[RECORD EXTRACTS]:
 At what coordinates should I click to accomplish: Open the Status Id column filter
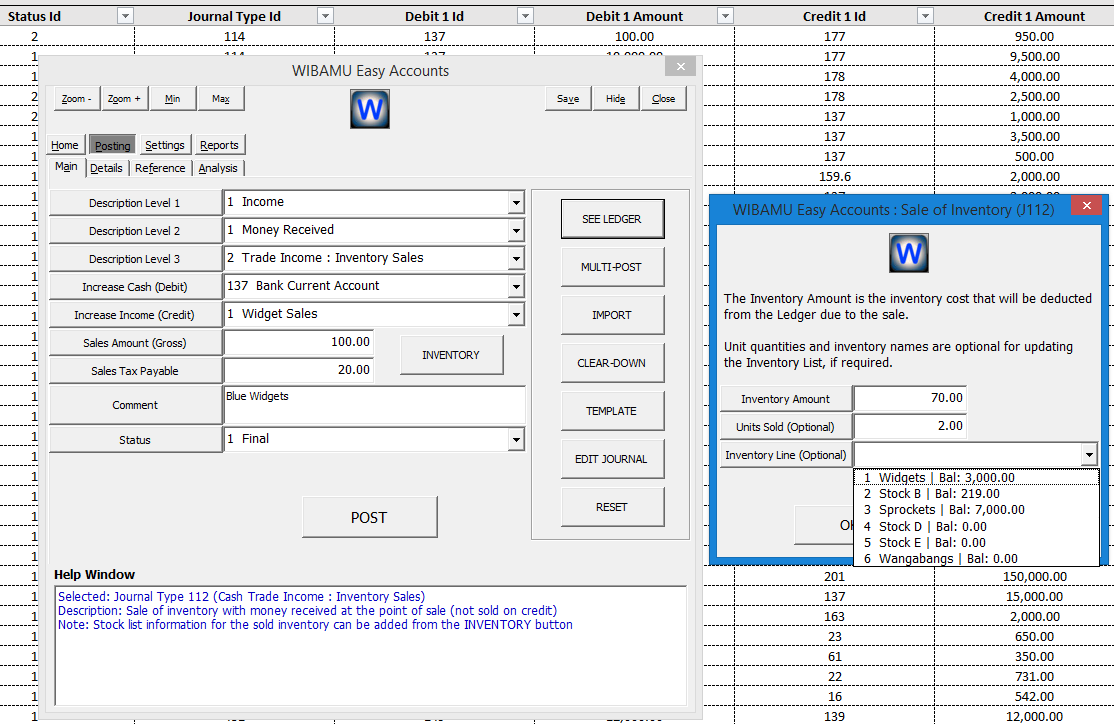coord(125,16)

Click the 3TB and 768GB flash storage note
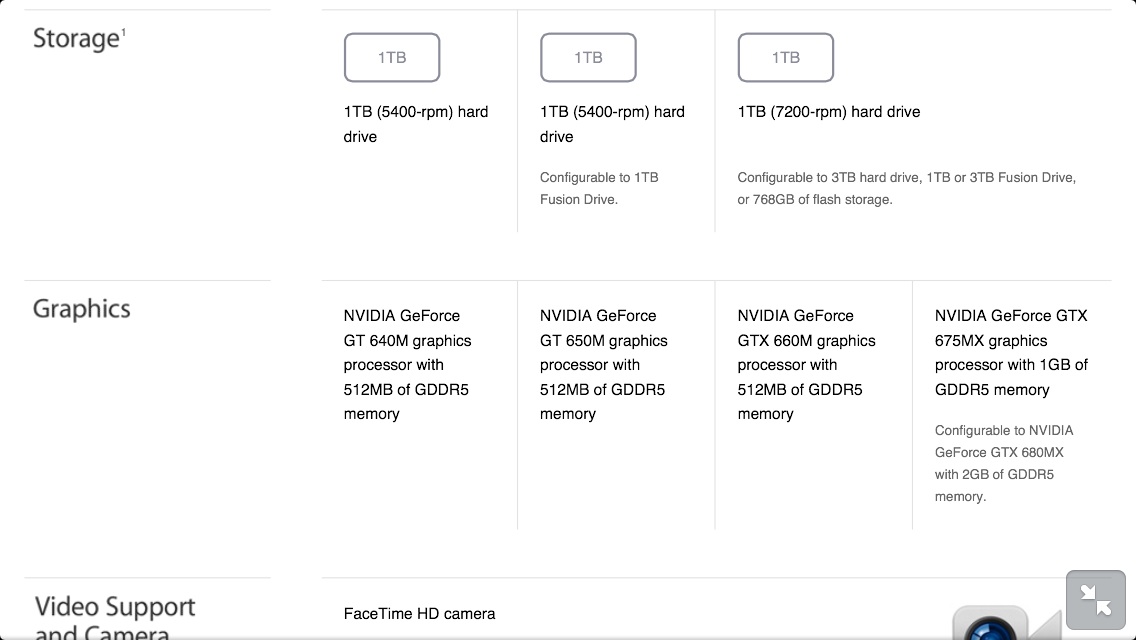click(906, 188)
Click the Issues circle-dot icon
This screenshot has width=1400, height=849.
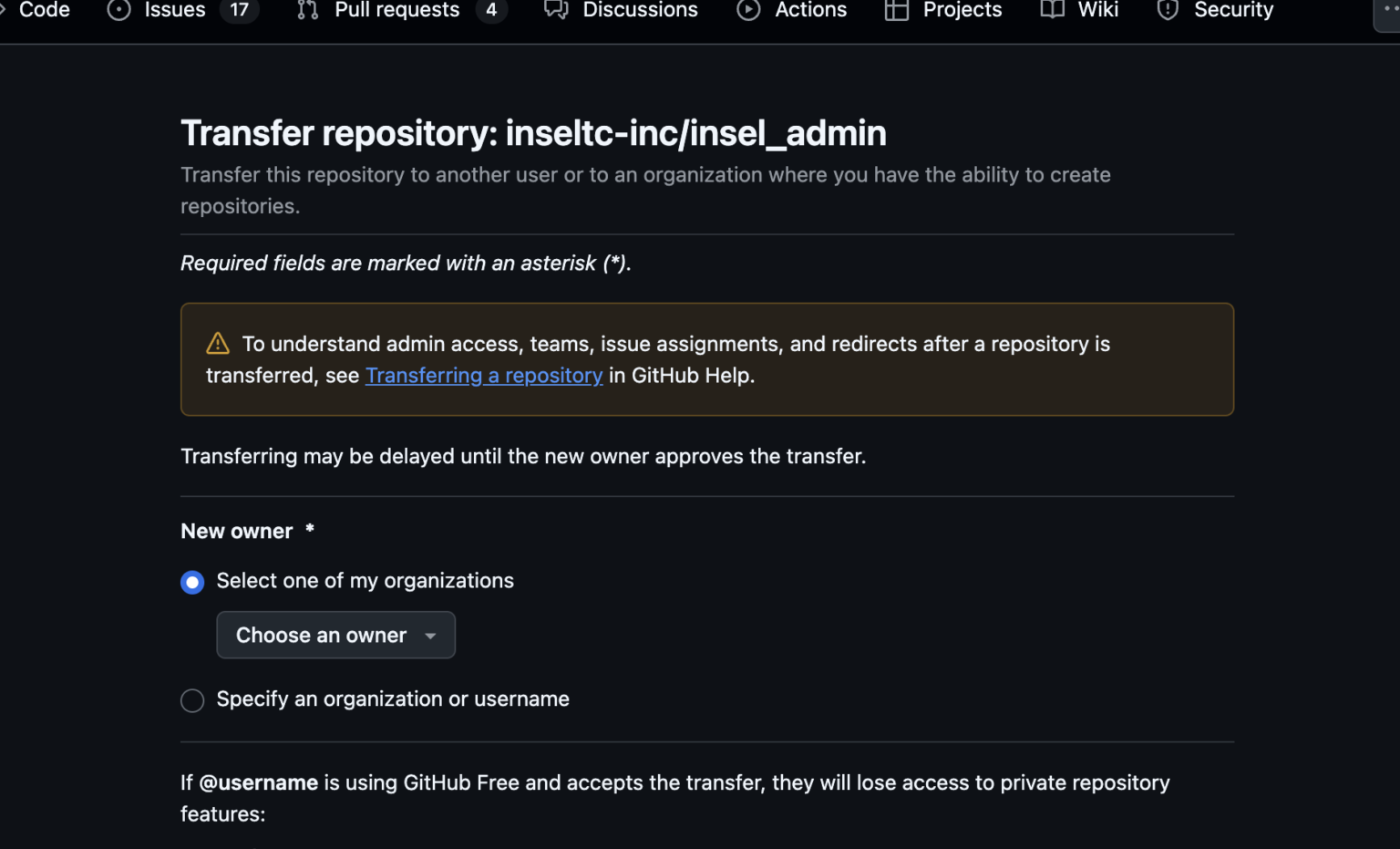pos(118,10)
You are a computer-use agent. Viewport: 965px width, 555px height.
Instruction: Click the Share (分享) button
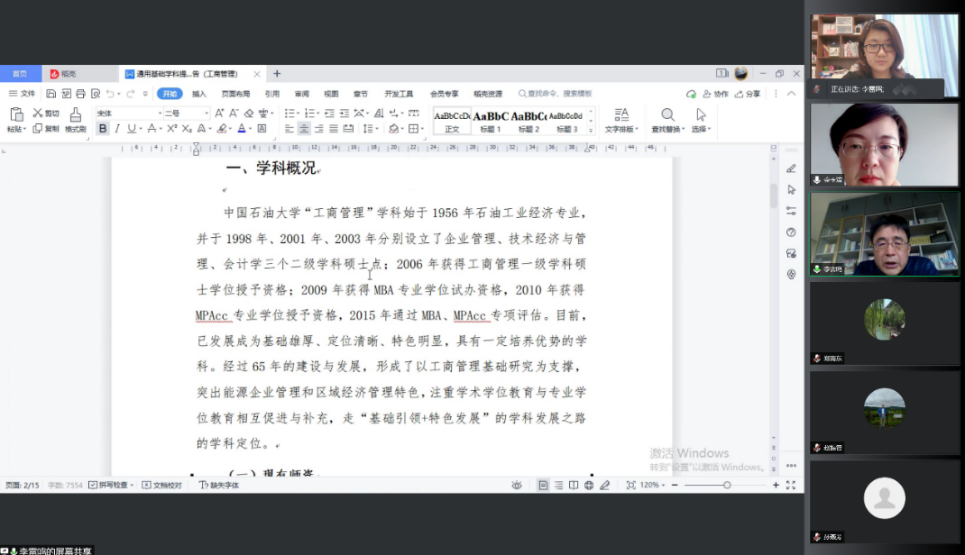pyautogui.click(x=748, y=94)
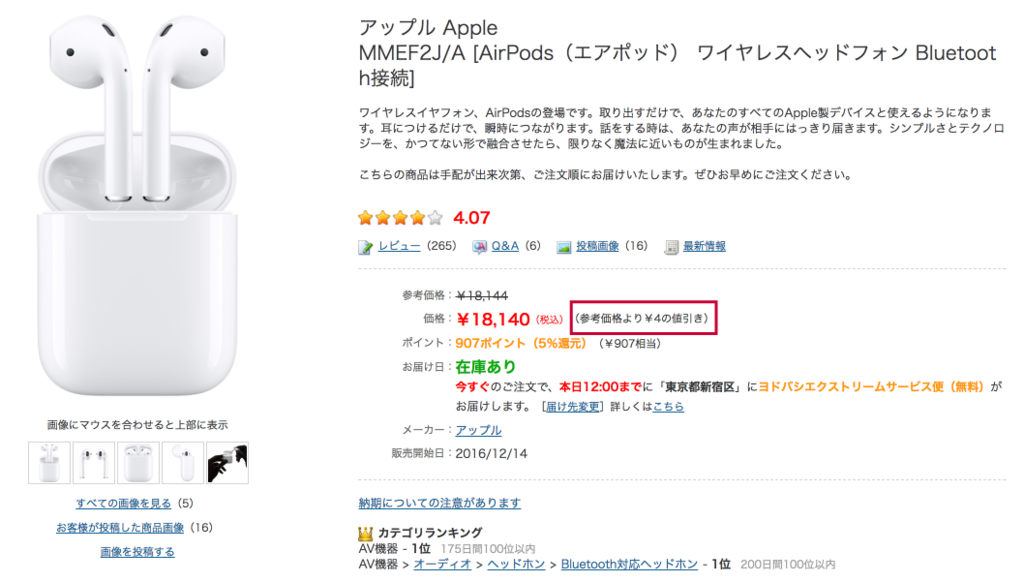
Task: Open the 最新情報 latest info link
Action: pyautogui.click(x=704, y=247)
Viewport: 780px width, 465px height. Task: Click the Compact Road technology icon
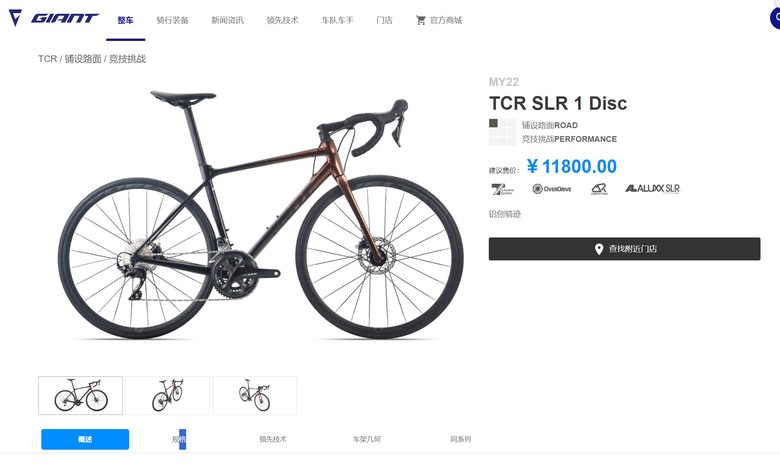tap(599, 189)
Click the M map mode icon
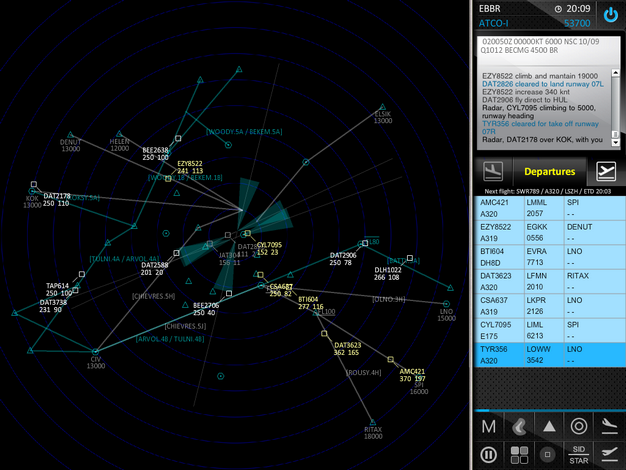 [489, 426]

[WORK TO BE COMPLETED]:
Repeat the records above exactly. Pictures do not belong in the copy.

[ANSWER TO THE PROBLEM]:
 At what coordinates should I click to accomplish: Open the Status Id column filter
coord(125,16)

Click the 3TB and 768GB flash storage note
click(906, 188)
Click the Issues circle-dot icon
This screenshot has width=1400, height=849.
pos(118,10)
You are a computer-use agent. Viewport: 965px width, 555px height.
Instruction: Click the Share (分享) button
pyautogui.click(x=748, y=94)
Task: Open the 最新情報 latest info link
Action: pyautogui.click(x=704, y=247)
Viewport: 780px width, 465px height. Task: Click the Compact Road technology icon
tap(599, 189)
Click the M map mode icon
 [489, 426]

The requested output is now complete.